▶ _What is expected_:
Reproduce the lines below word for word, starting at the line that contains "The width and height of the screenshot is (1255, 847)." and ending at the line that contains "The width and height of the screenshot is (1920, 1080).", both included, and leave out the pictures.

▶ _Material for this exercise_:
###

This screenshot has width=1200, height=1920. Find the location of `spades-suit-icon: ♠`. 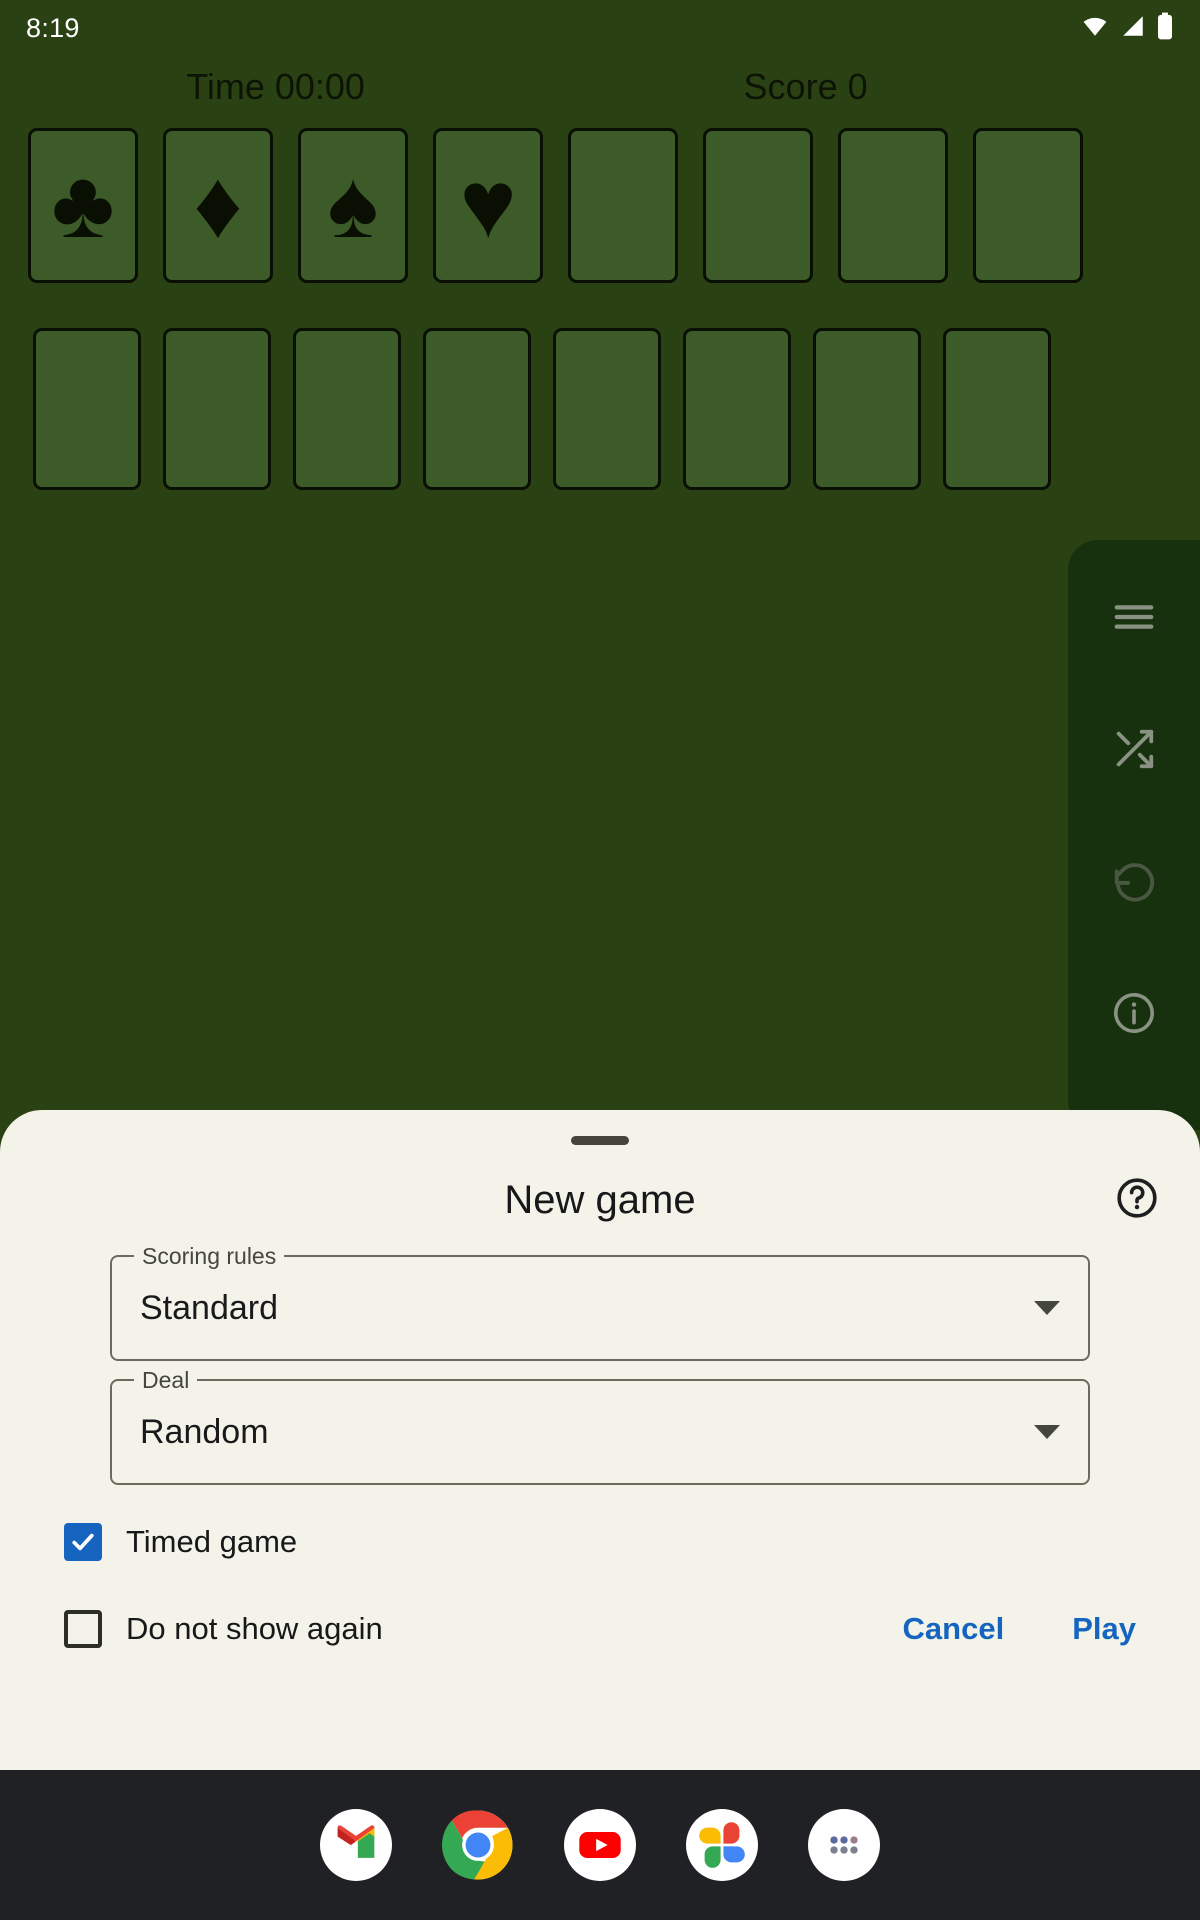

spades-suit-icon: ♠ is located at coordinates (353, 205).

###

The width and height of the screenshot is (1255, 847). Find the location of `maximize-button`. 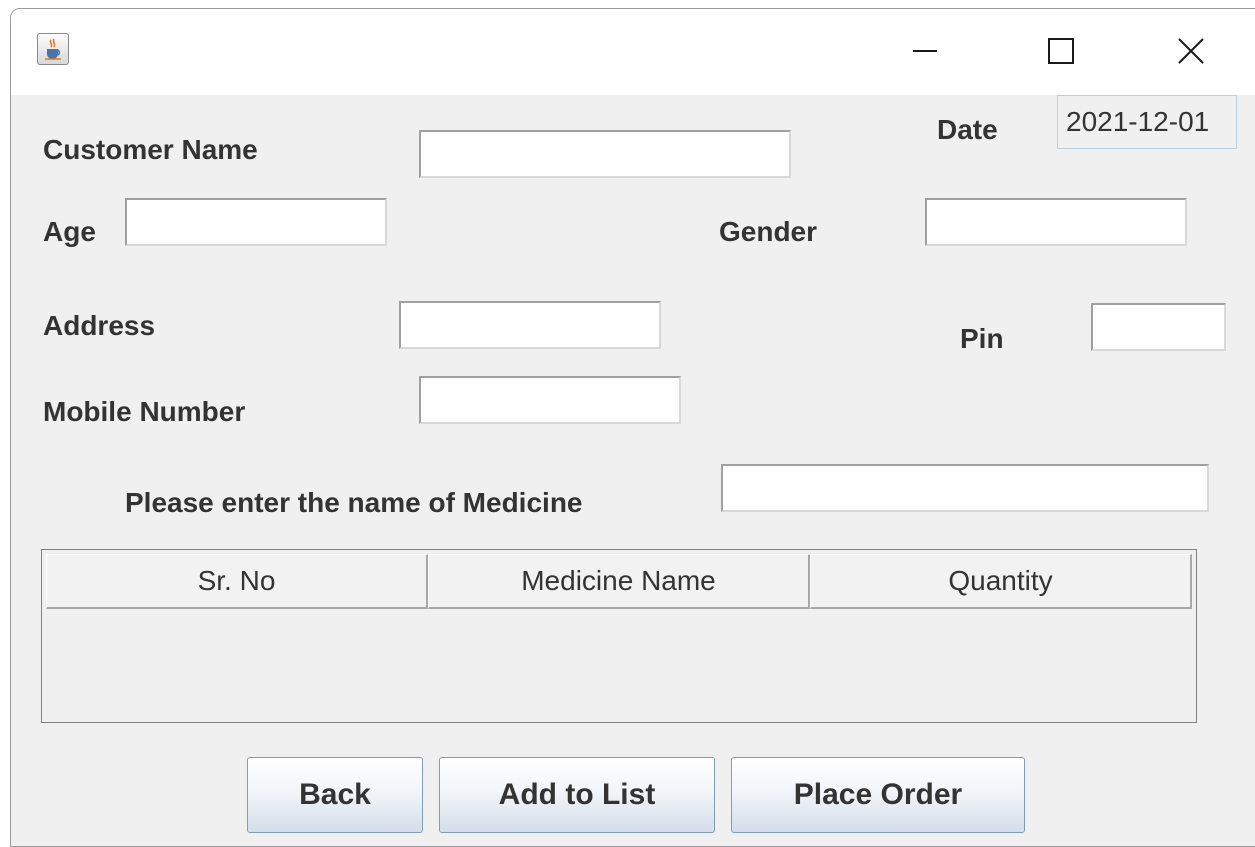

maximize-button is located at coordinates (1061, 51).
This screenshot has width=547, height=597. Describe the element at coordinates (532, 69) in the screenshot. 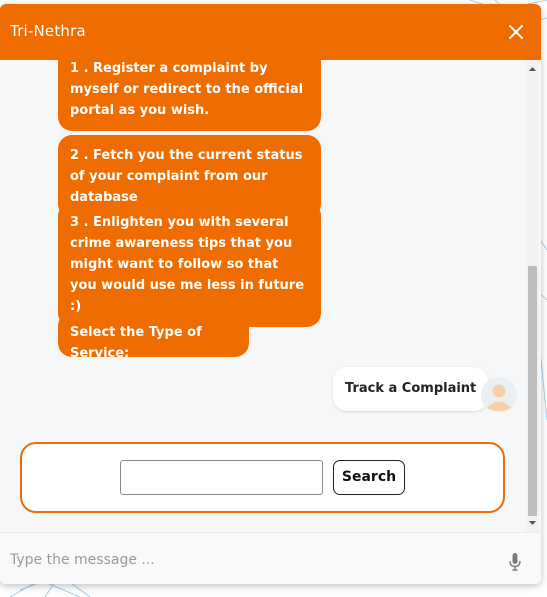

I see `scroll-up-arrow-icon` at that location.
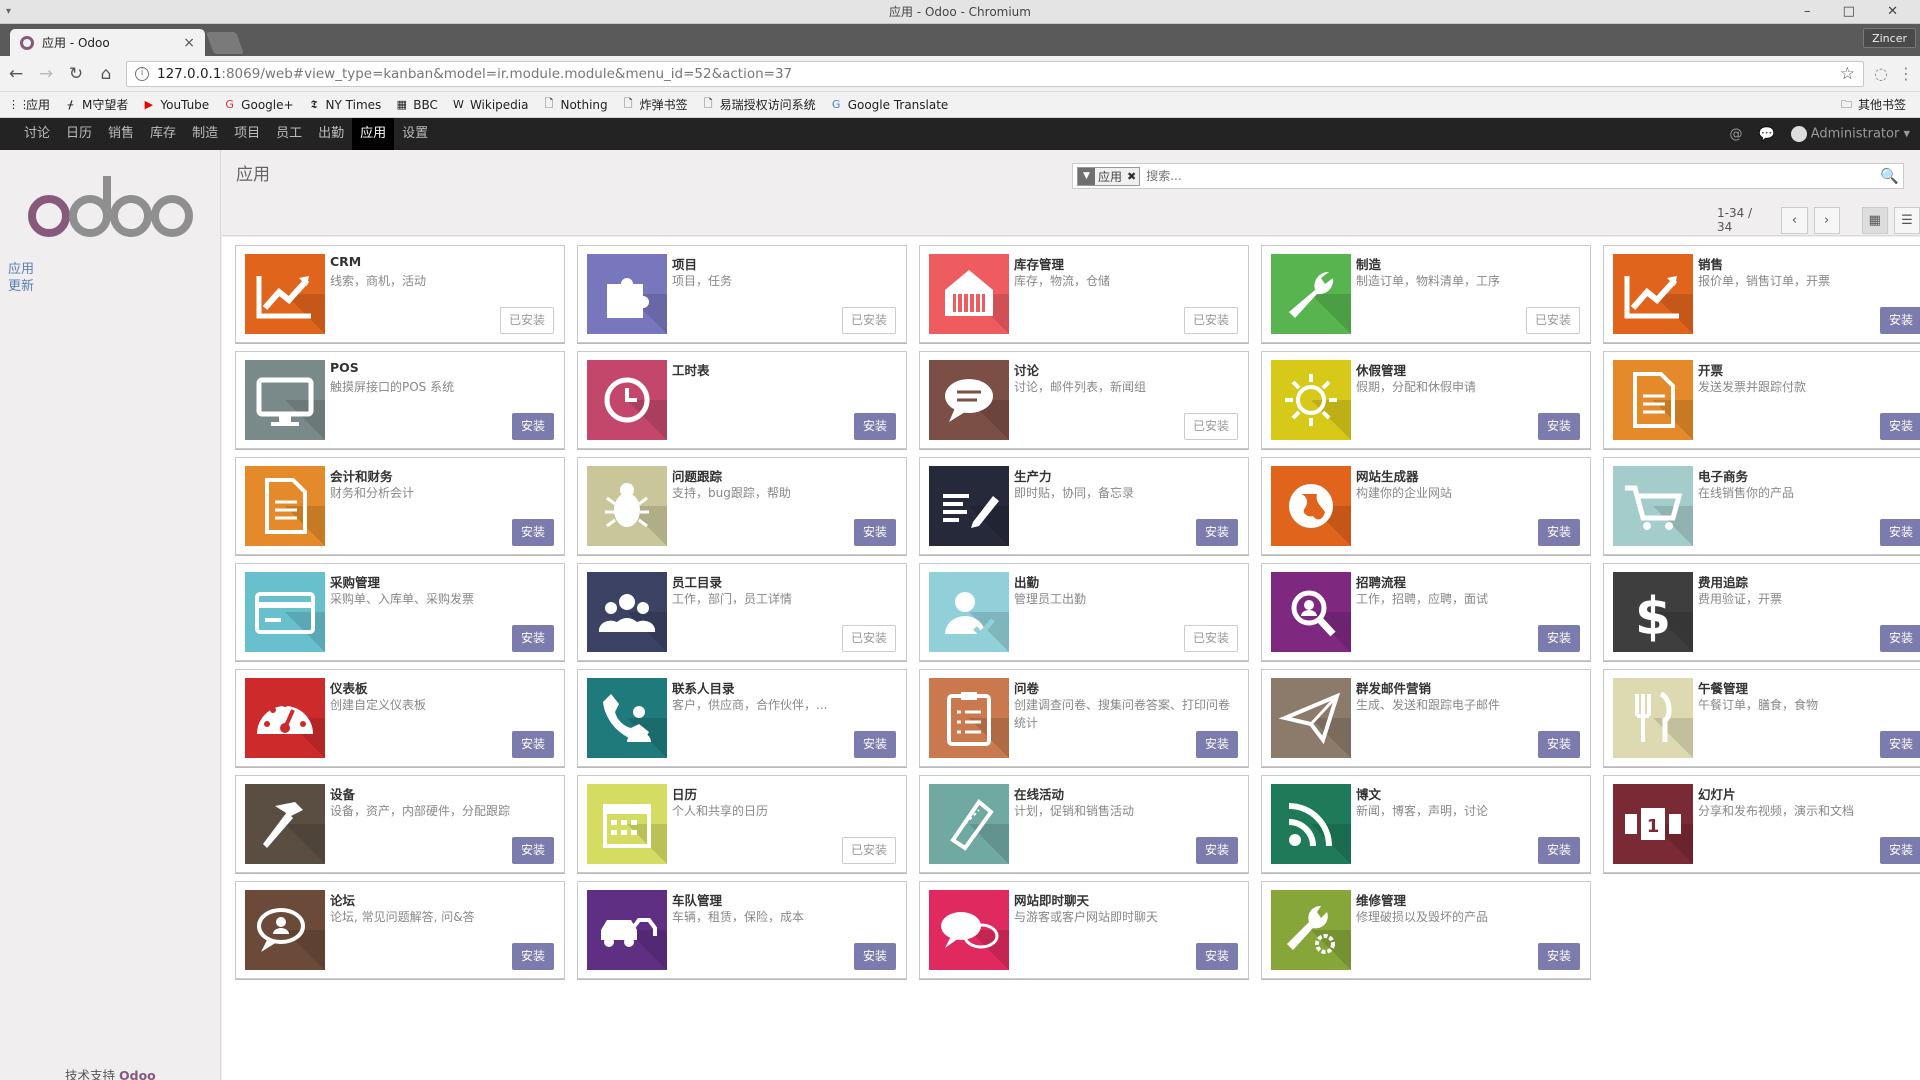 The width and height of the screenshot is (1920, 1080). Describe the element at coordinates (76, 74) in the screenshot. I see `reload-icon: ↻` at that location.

###

▶ _Exercise answer_:
The width and height of the screenshot is (1255, 847). Find the location of `maximize-button`. 

maximize-button is located at coordinates (1061, 51).
This screenshot has width=547, height=597. Describe the element at coordinates (532, 69) in the screenshot. 

I see `scroll-up-arrow-icon` at that location.
 The width and height of the screenshot is (1920, 1080). Describe the element at coordinates (76, 74) in the screenshot. I see `reload-icon: ↻` at that location.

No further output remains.